Records shown
"""

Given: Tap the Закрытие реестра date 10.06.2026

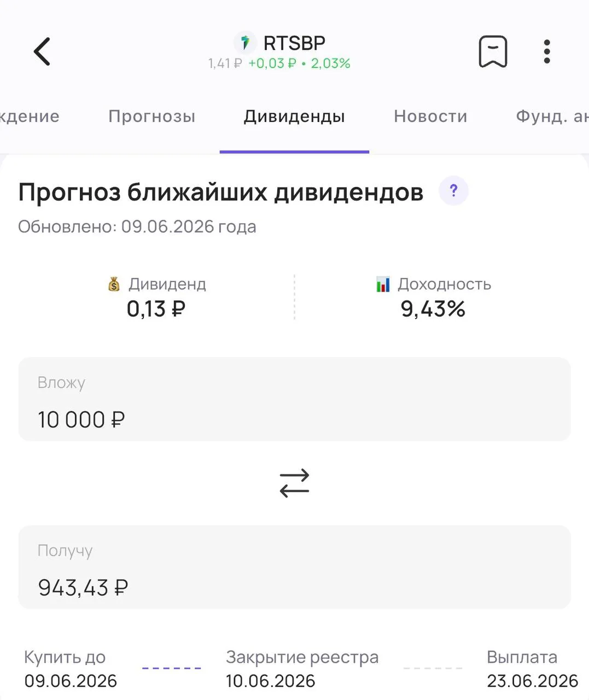Looking at the screenshot, I should [x=271, y=681].
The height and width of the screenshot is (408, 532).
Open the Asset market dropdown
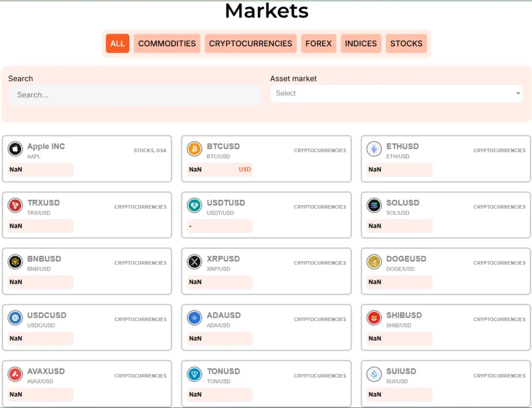click(x=396, y=93)
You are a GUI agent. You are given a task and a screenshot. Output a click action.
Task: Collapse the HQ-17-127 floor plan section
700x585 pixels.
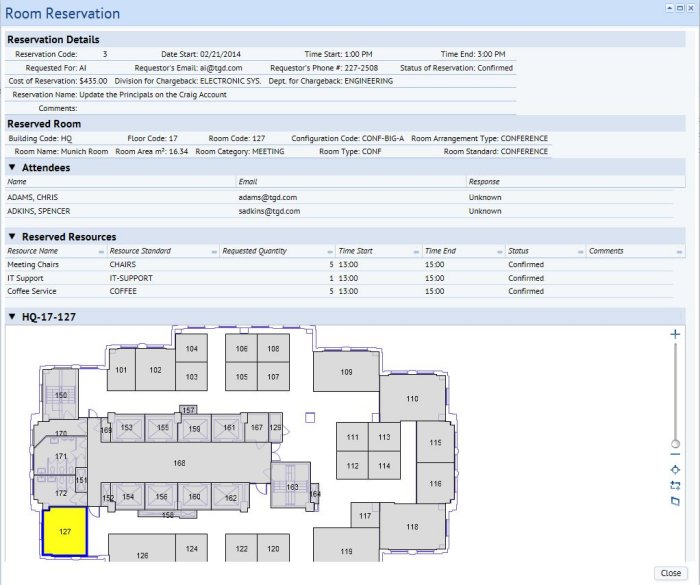pyautogui.click(x=12, y=316)
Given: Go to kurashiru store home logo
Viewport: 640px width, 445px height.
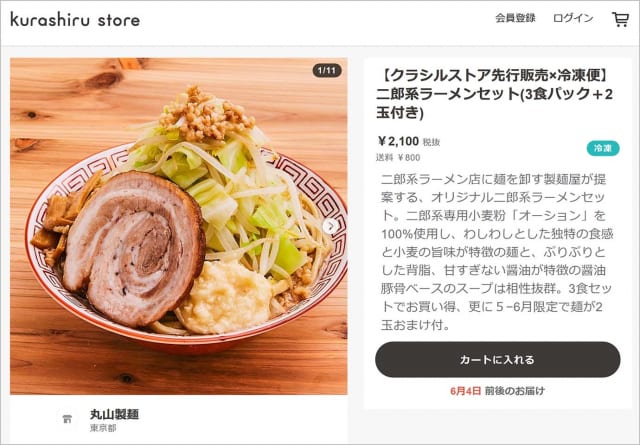Looking at the screenshot, I should [x=75, y=19].
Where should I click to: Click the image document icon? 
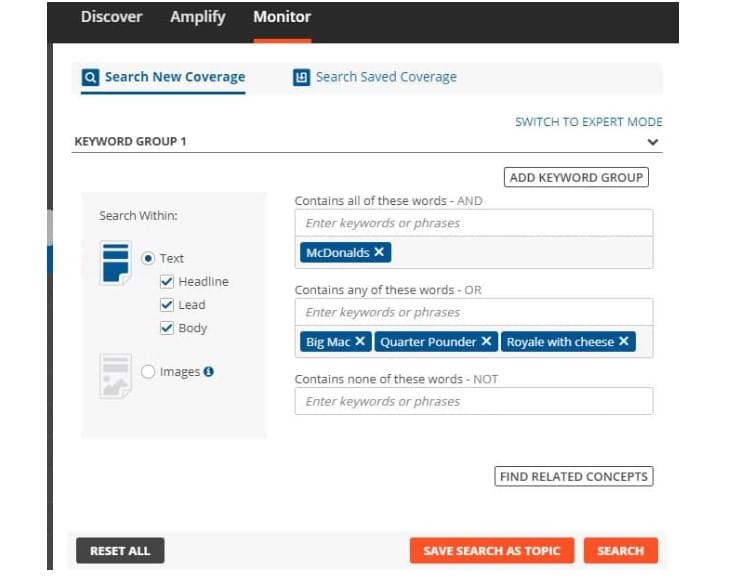tap(115, 376)
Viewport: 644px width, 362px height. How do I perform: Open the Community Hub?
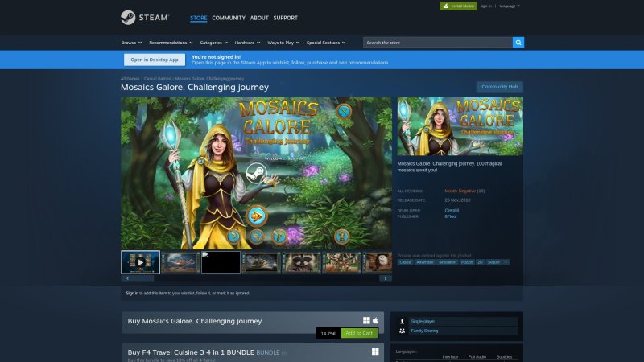[499, 87]
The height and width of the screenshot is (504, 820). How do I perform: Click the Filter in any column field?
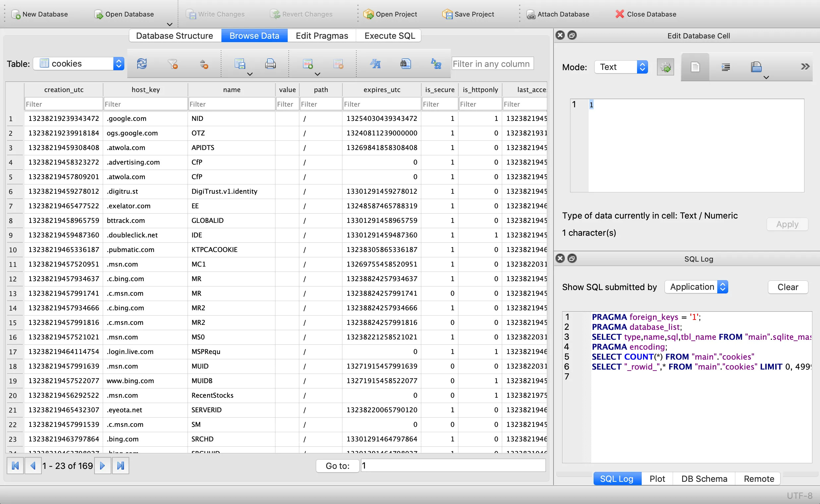coord(492,64)
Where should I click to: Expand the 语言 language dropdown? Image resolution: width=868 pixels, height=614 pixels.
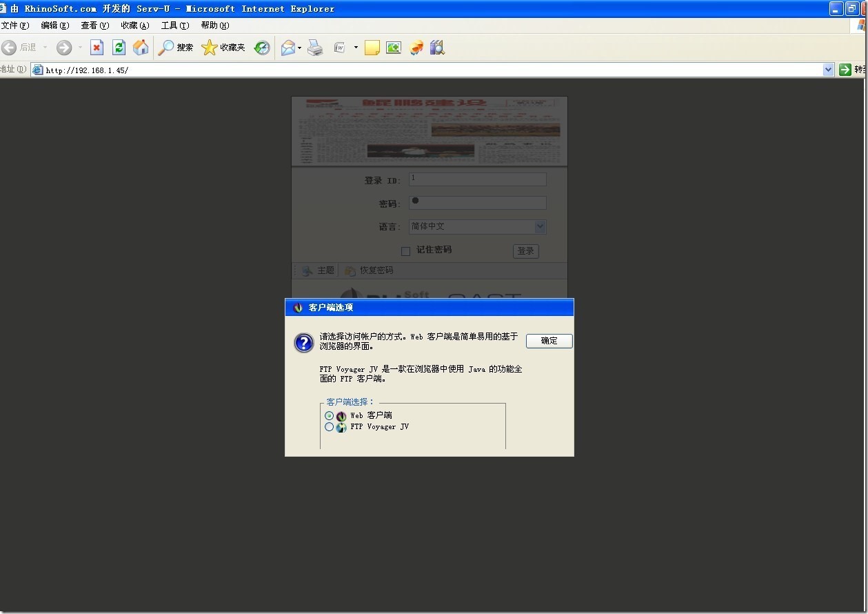[x=540, y=226]
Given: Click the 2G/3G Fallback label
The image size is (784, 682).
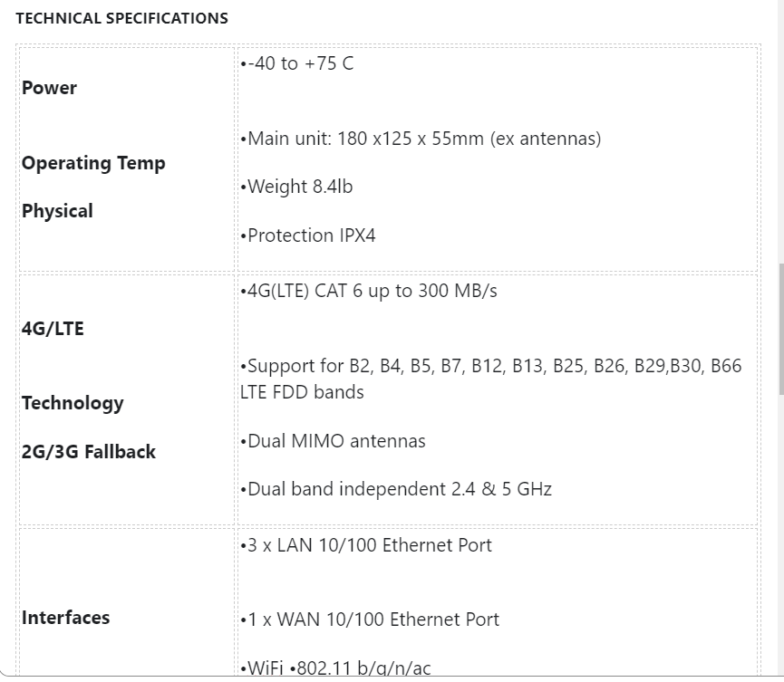Looking at the screenshot, I should 89,452.
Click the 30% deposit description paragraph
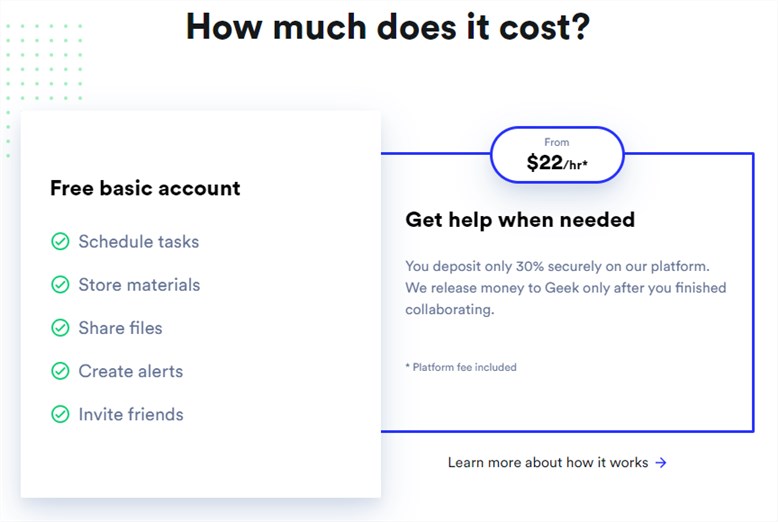The image size is (778, 522). click(566, 288)
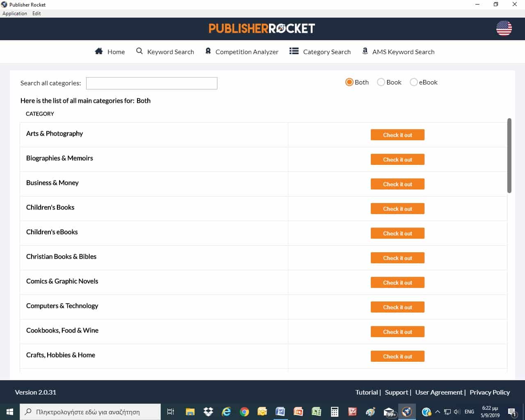The image size is (525, 420).
Task: Click Check it out for Business & Money
Action: pos(397,184)
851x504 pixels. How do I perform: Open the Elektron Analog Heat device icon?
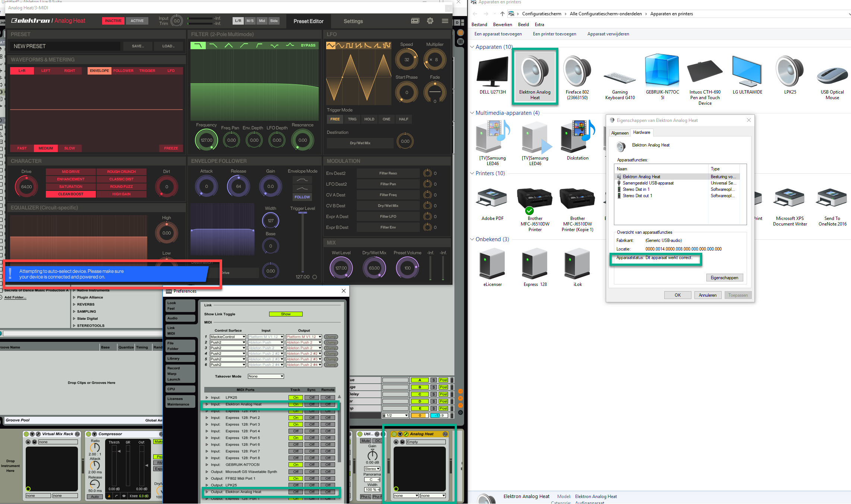[535, 71]
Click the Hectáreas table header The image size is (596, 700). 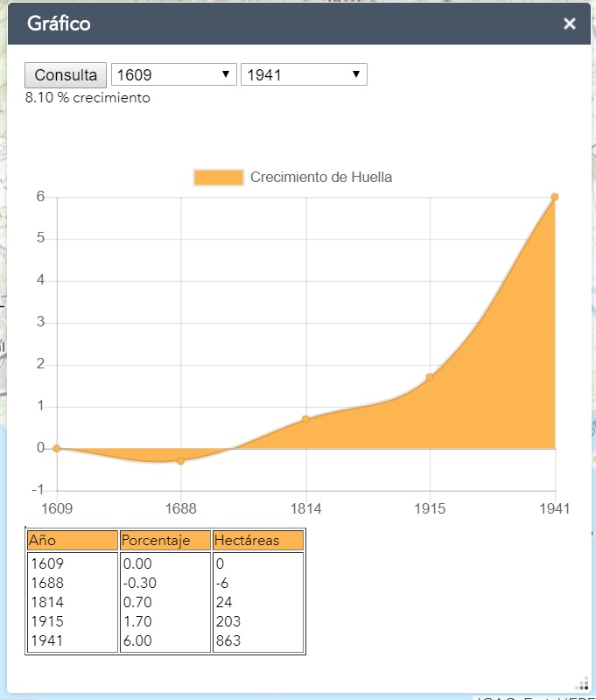(258, 541)
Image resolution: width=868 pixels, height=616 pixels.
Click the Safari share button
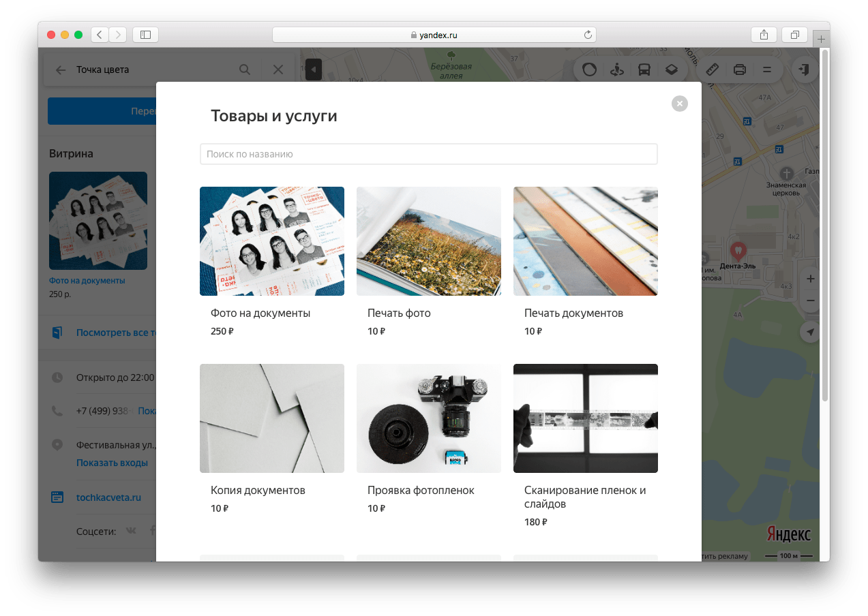(x=764, y=35)
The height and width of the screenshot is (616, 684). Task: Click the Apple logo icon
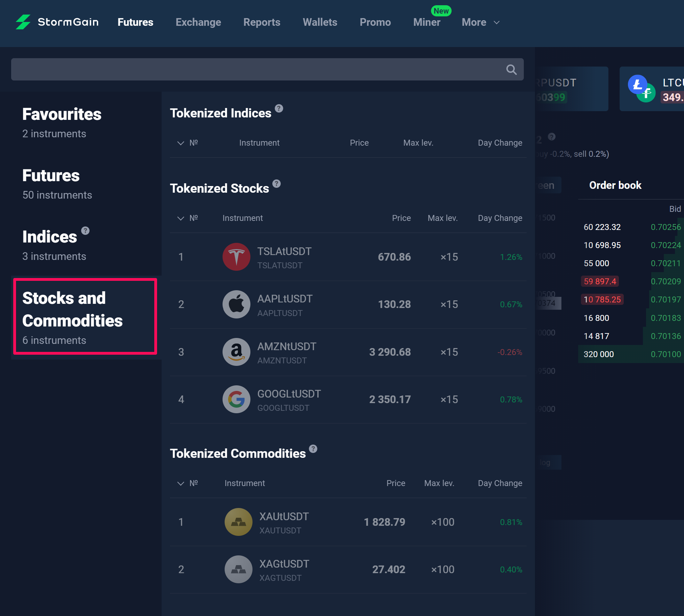[236, 304]
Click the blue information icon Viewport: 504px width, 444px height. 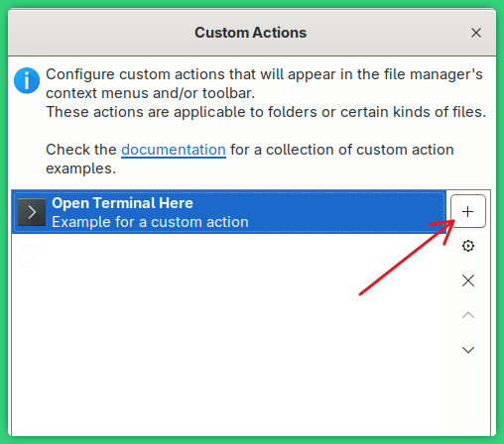pos(27,80)
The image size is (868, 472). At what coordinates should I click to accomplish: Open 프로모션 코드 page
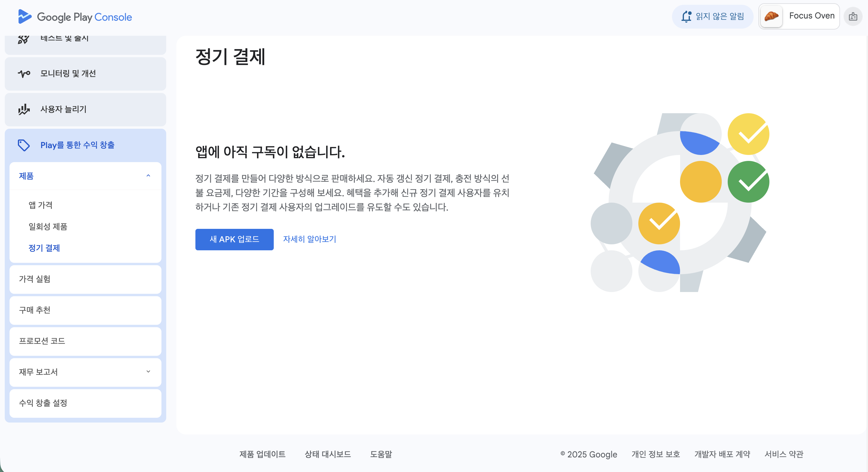(x=42, y=341)
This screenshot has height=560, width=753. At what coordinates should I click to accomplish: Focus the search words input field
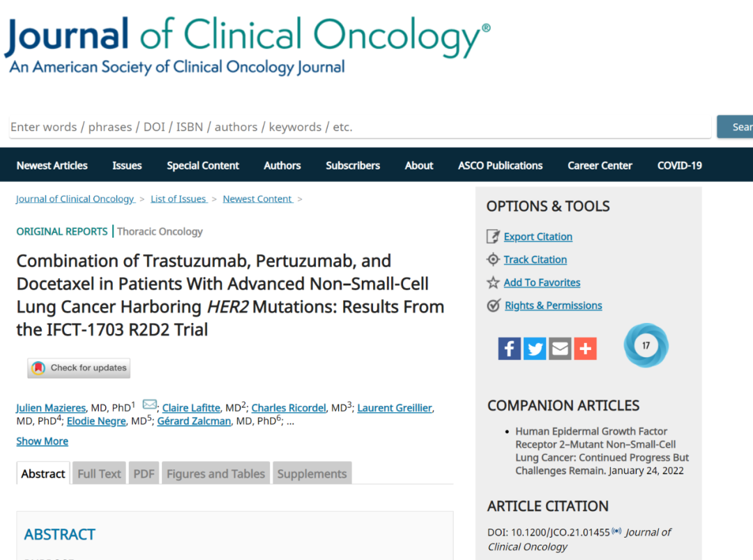[360, 127]
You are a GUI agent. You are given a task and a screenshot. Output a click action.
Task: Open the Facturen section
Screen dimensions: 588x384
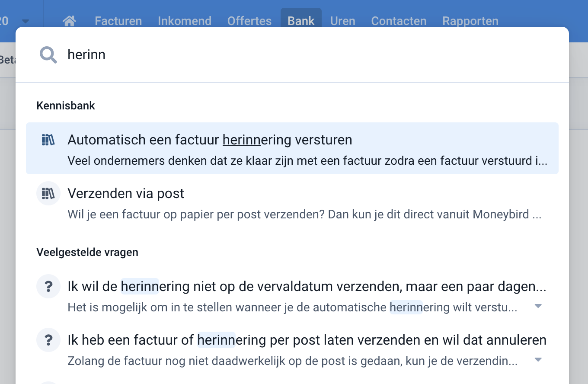118,20
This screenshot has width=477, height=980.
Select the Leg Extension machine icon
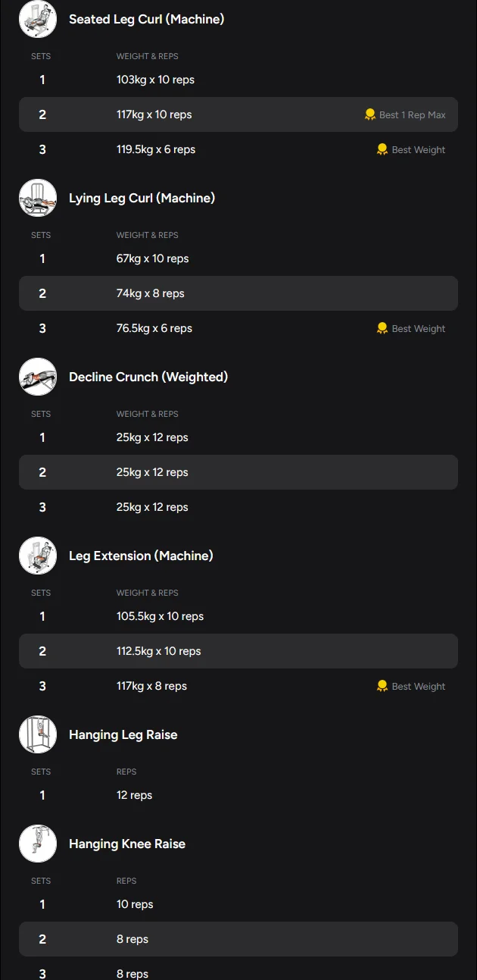point(38,556)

"""

Exercise directions
Reproduce the data from its first line through the line that contains "tap(115, 376)", including that line, and omit the pictures.

Response
Given: Tap the Закрытие реестра date 10.06.2026

Looking at the screenshot, I should [x=271, y=681].
The height and width of the screenshot is (408, 532).
Open the Asset market dropdown
click(x=396, y=93)
You are a GUI agent. You are given a task and a screenshot. Output a click action.
Task: Collapse the HQ-17-127 floor plan section
700x585 pixels.
pyautogui.click(x=12, y=316)
Given: Go to kurashiru store home logo
Viewport: 640px width, 445px height.
Looking at the screenshot, I should [x=75, y=19].
Where should I click to: Click the image document icon? 
tap(115, 376)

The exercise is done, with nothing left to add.